Attempts at CDS portfolio margining in regulatory limbo
Central counterparties (CCPs) are facing regulatory delays in efforts to provide margin efficiency between single-name and index credit default swaps (CDSs). This is an issue that could cause liquidity in the CDS market to evaporate unless it is resolved, dealers claim.
“The market is very concerned about this, because it could significantly diminish liquidity on both index and single-name CDSs if clients aren’t able to get margin offsets between the two,” says Mariam Rafi, Americas head of over-the-counter clearing at Citi in New York.
Under the Dodd-Frank framework, the US Commodity Futures Trading Commission (CFTC) has the power to regulate swaps, including broad-based index CDSs, while the Securities and Exchange Commission (SEC) has jurisdiction over security-based swaps, which include CDS trades linked to narrow-based indexes and single names.
On January 30, Ice Clear Credit announced it had received approval from the agencies to offer margin offsets between single-name and index CDSs for proprietary positions held by clearing members. But extending this to buy-side clients has proven more difficult.

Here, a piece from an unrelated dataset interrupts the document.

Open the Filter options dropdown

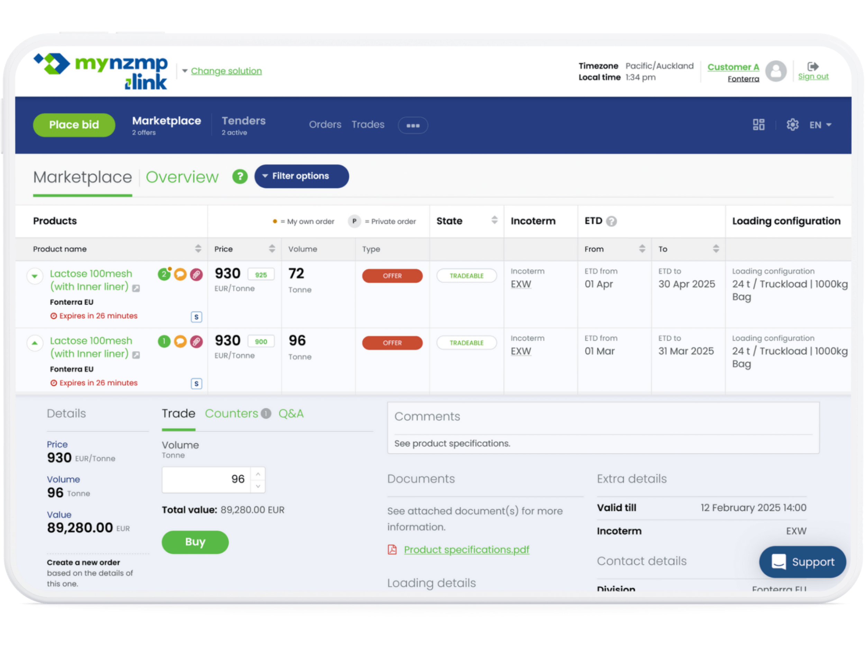[x=301, y=177]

For one thing, client positions in swaps or security-based swaps are required to be held in separate account classes regulated independently by the CFTC or SEC. They are also subject to different bankruptcy regimes, says Rafi. “In a bankruptcy, the CFTC account class would be governed by regulation part 190, while the SEC account class would fall under a Securities Investor Protection Corporation trustee. So it is quite possible the two account classes could be liquidated at different times,” she says.
Ice Clear Credit has been waiting since October 2011 for the two agencies to respond to a petition that would allow security-based swaps to be held in a swap account regulated by the CFTC, says Peter Barsoom, New York-based chief operating officer at the clearing house. “We petitioned the CFTC and SEC to allow security-based swaps to be held in a CFTC account and thereby get capital efficiency under our margining regime. Unfortunately, it’s one of those things that doesn’t have a statutory timeline, but we’re optimistic we can get it done before the end of the year,” he says.
The CFTC sought public comment on the Ice Clear Credit proposal during November and December last year. The nine comment letters received by the agency included letters in support of the proposal from several industry associations, as well as a submission from London-based law firm Allen & Overy representing 12 major dealers. They also included a letter of support from Chicago-based hedge fund Citadel. “The benefits of portfolio margining should be made available to all market participants. Accordingly, we urge the commission to work together with the SEC to approve portfolio margining as soon as possible,” said the letter.